# Reference: authoritative reference on Gibbs and Boltzmann's entropy

Can someone reference a good, standard textbook on thermodynamics or quantum mechanics that explicitly states the formula for Gibbs and Boltzmann's entropy (or maybe Shannon as well)?

I am asking because I have seen many papers where authors use these terms interrchangably and sometimes will even say Gibbs-Boltzmann entropy so I have became very confused.

• Wrong place to ask... we recently had a post here that ended up with most people confusing these concepts, too. :-) Having said that, what's wrong with the Wikipedia entry: en.wikipedia.org/wiki/Boltzmann%27s_entropy_formula. As for Shannon... that's got nothing to do with physics proper, but you will find a lot of folks who don't grok why it's different. Commented Jul 3, 2016 at 22:42
• Cédric Villani has a very useful and physically intuitive book on entropy/irreversibility. That's about as fundamental as you will probably get... Commented Jul 5, 2016 at 1:13
• I'm not sure if I can post this as an answer since it is by no means authoritative, but a few years ago I gave a seminar (as a student) on exactly this topic: the different notions of entropy, in particular defining and explaining Boltzmann, Gibbs and Shannon entropy, and their differences. I just uploaded my seminar notes: microcanonical.com/notes_entropy_seminar.pdf I hope it's useful! I know how frustrating the literature can be on this topic. Commented Jul 10, 2016 at 12:59

## Gibbs vs Boltzmann entropies

The question was discussed by Jaynes in Gibbs vs Boltzmann entropies. American Journal of Physics, 33(5):391–398, 1965 (also availableble from here as Ref 21).

One must be careful by what we mean "Boltzmann entropy" because Boltzmann tried a lot of different things and came across various different aspects of entropy.

Boltzmann entropies

• Perhaps the most well known Boltzmann entropy is the equation $$\tag{1} S = k \log W$$ which is inscribed on his tomb. Today we understand this to represent the entropy of an isolated system with fixed energy, volume, and number of particles.

• Boltzmann also came up with the expression $$\tag{2} S = -k \sum_i p_i \log p_i$$ by discretizing the phase space of particles.

• Boltzmann obtained yet another entropy via his $$H$$ theorem: $$\tag{3} S = - \int f(v) \log f(v) dv$$ where $$f(v)$$ is the velocity distribution of a single particle in a dilute gas. As Jaynes shows, this entropy converges to the Gibbs entropy in the ideal-gas limit.

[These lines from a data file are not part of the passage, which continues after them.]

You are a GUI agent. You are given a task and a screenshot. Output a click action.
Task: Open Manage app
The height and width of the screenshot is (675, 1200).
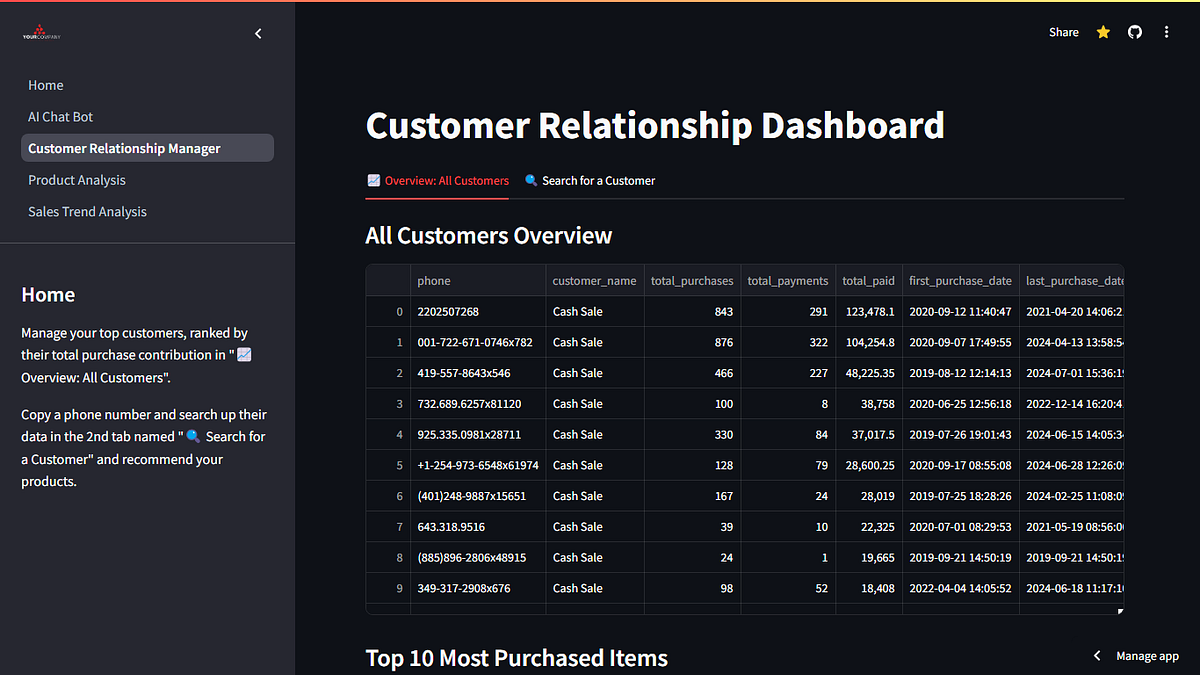click(1147, 656)
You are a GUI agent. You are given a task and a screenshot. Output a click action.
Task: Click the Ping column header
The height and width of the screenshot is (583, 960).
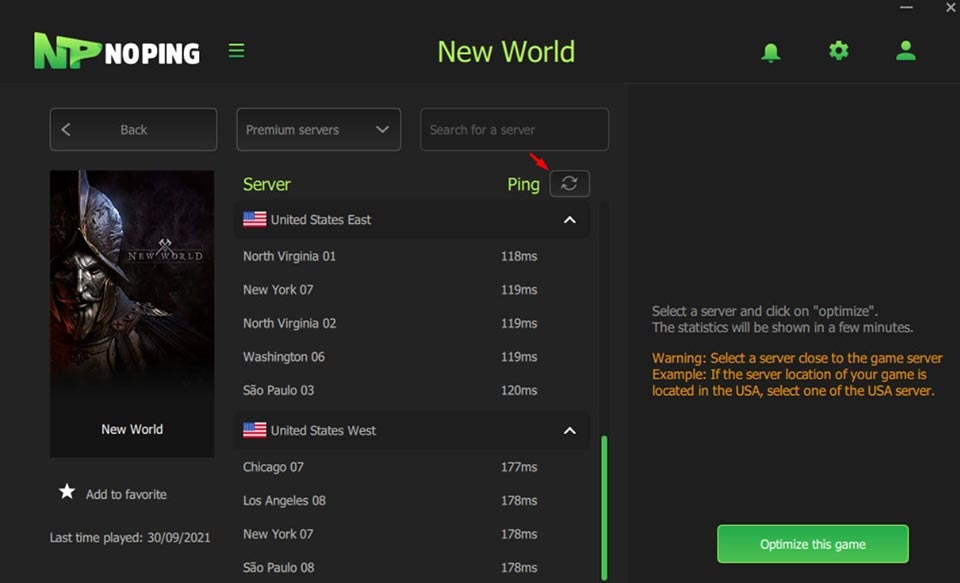coord(523,184)
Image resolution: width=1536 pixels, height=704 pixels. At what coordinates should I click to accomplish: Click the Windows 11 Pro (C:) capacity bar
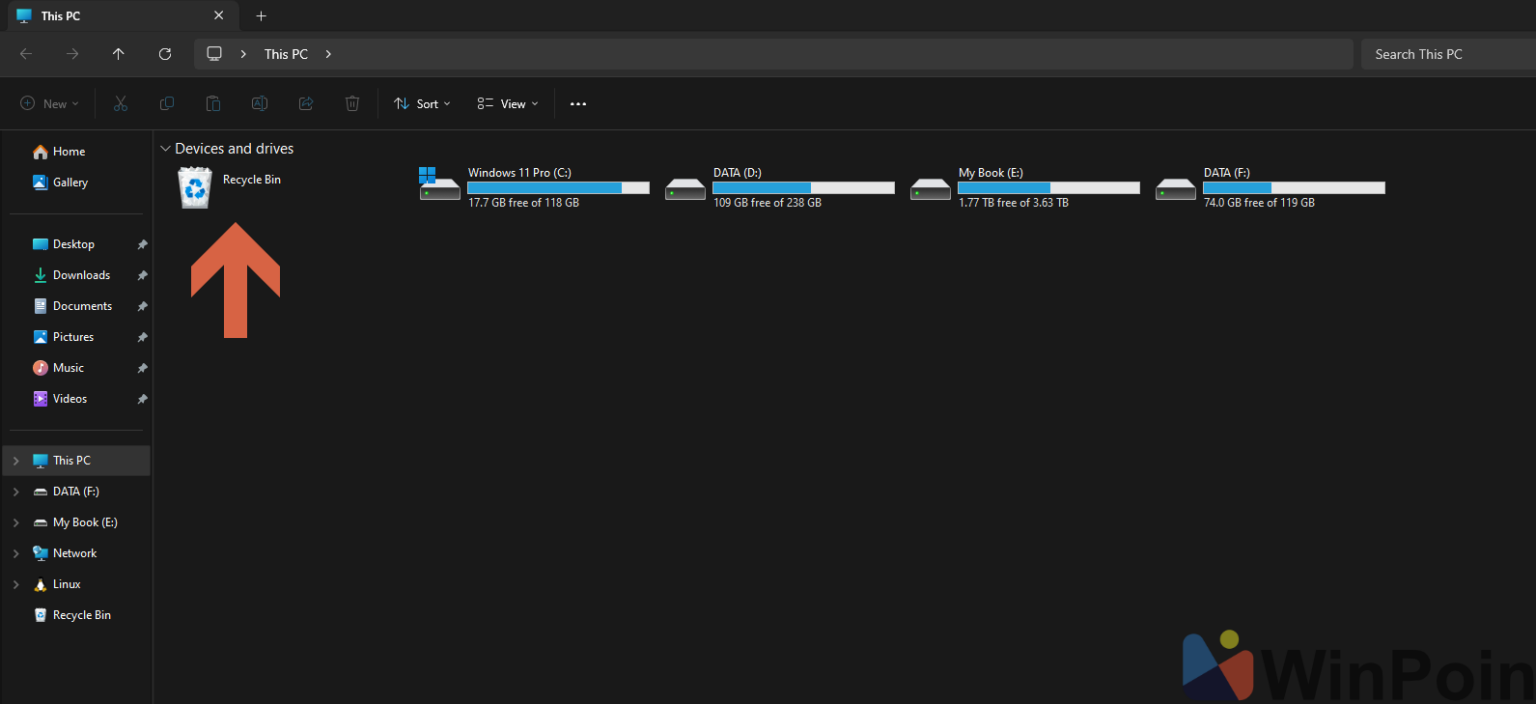(x=558, y=187)
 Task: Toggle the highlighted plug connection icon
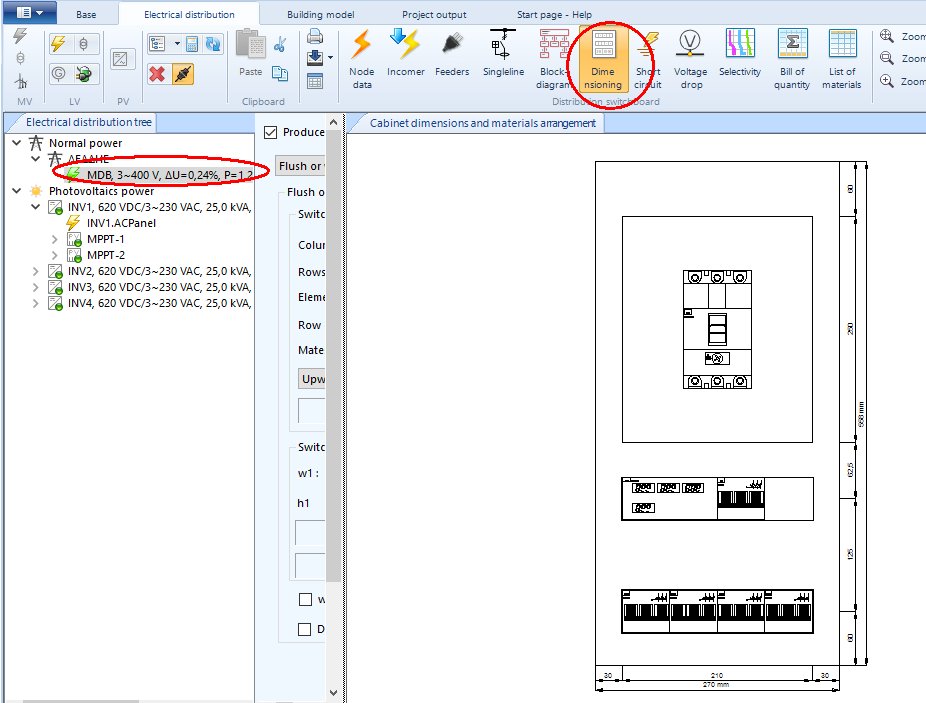click(x=184, y=73)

Gibbs entropy Gibbs wrote the following equation for the entropy: $$\tag{4} \boxed{ S = - k\int \rho(\Gamma) \log \rho(\Gamma) d\Gamma }$$ where $$\Gamma = (\mathbf r_1,\cdots;\mathbf q_1,\cdots)$$ is the vector of positions and momenta of all particles and $$\rho(\Gamma) d\Gamma$$ is the $$N$$-particle probability, namely, the probability to find the microstate of the entire system in the the region $$(\Gamma,\Gamma+d\Gamma)$$ of phase space. This is the entropy of statistical mechanics.

Shannon entropy Shannon obtained the entropy of generic probability distribution $$p_i$$ as $$\tag{5} S = - \sum_i p_i \log p_i$$

Relationship between the various entropies

• Gibbs's entropy is Shannon's entropy in the continuous domain applied to the equilibrium distribution of microstates.

• Boltzmann's entropy in Eq 1 is obtained from Gibbs entropy when all microstates are equally probable (the case in an isolated system, i.e., a microcanonical ensemble).

• Boltzmann's Eq 2 is analogous to the Gibbs/Shannon entropy.

• Boltzmann's entropy in Eq 3 represents thermodynamic entropy only in the ideal-gas limit (no inter-molecular forces, i.e., no correlation between states of particles).